• _Directions for this task_:
Print, with no pictures, the exact lines that run from the one containing "This screenshot has height=798, width=1399." through the last line of the material below, both ends included.

• _Data records_:
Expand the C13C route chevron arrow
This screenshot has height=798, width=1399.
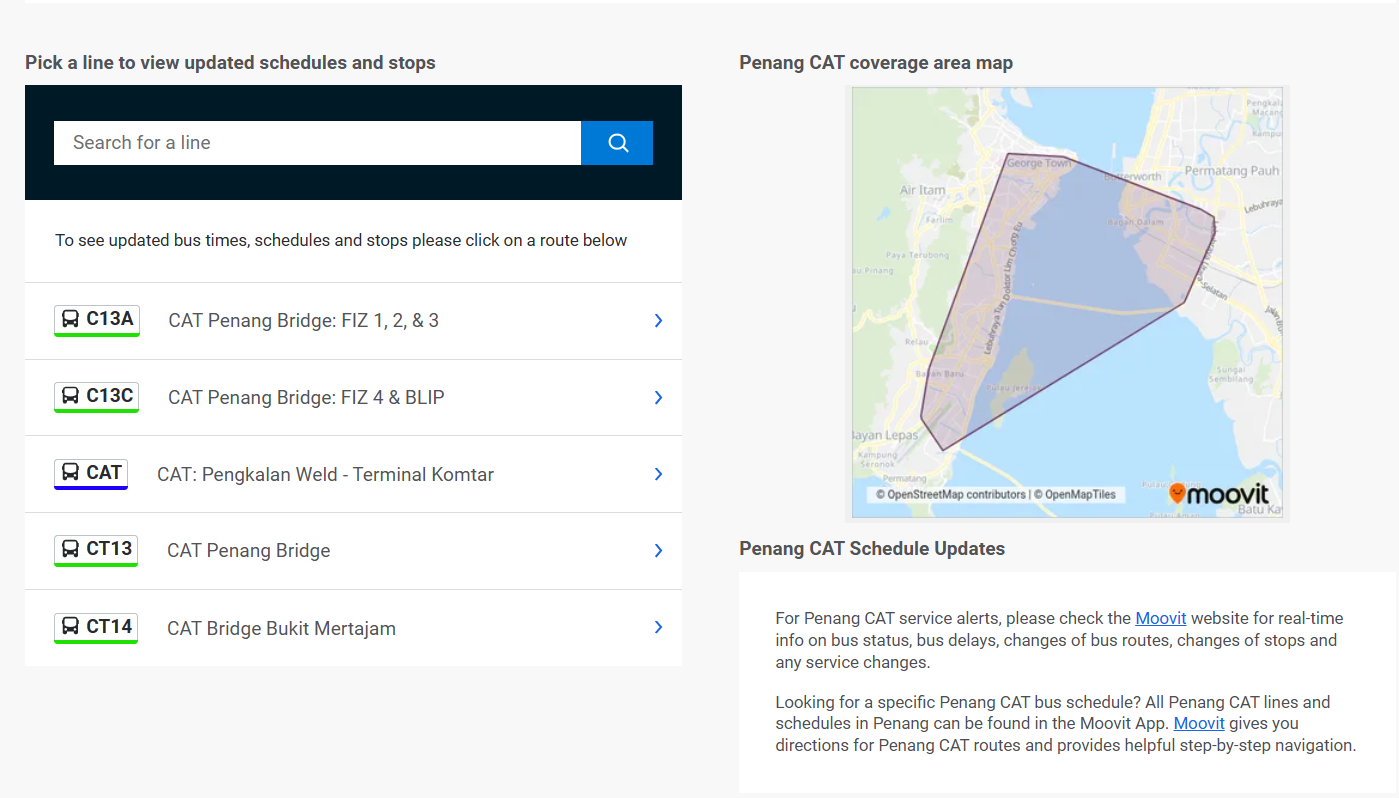[658, 398]
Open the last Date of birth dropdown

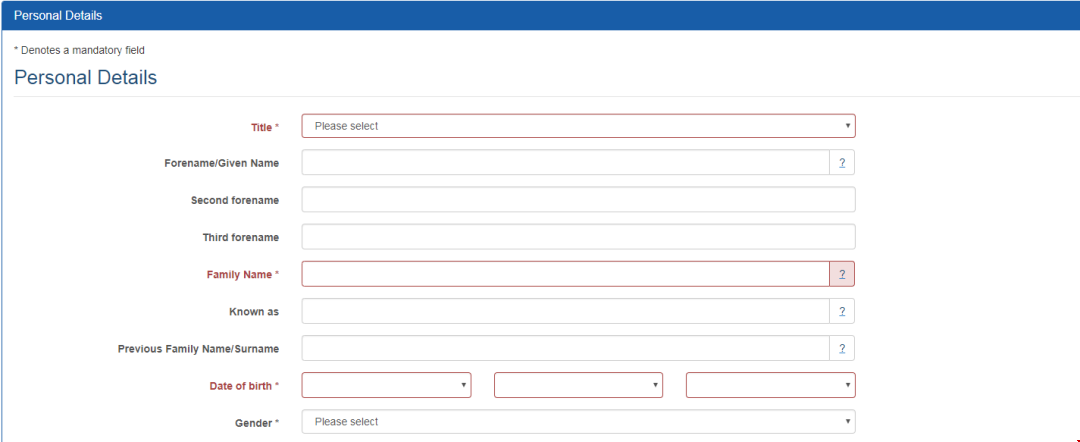click(770, 385)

• _Solution to this problem_:
This screenshot has height=798, width=1399.
[658, 398]
Open the last Date of birth dropdown

click(770, 385)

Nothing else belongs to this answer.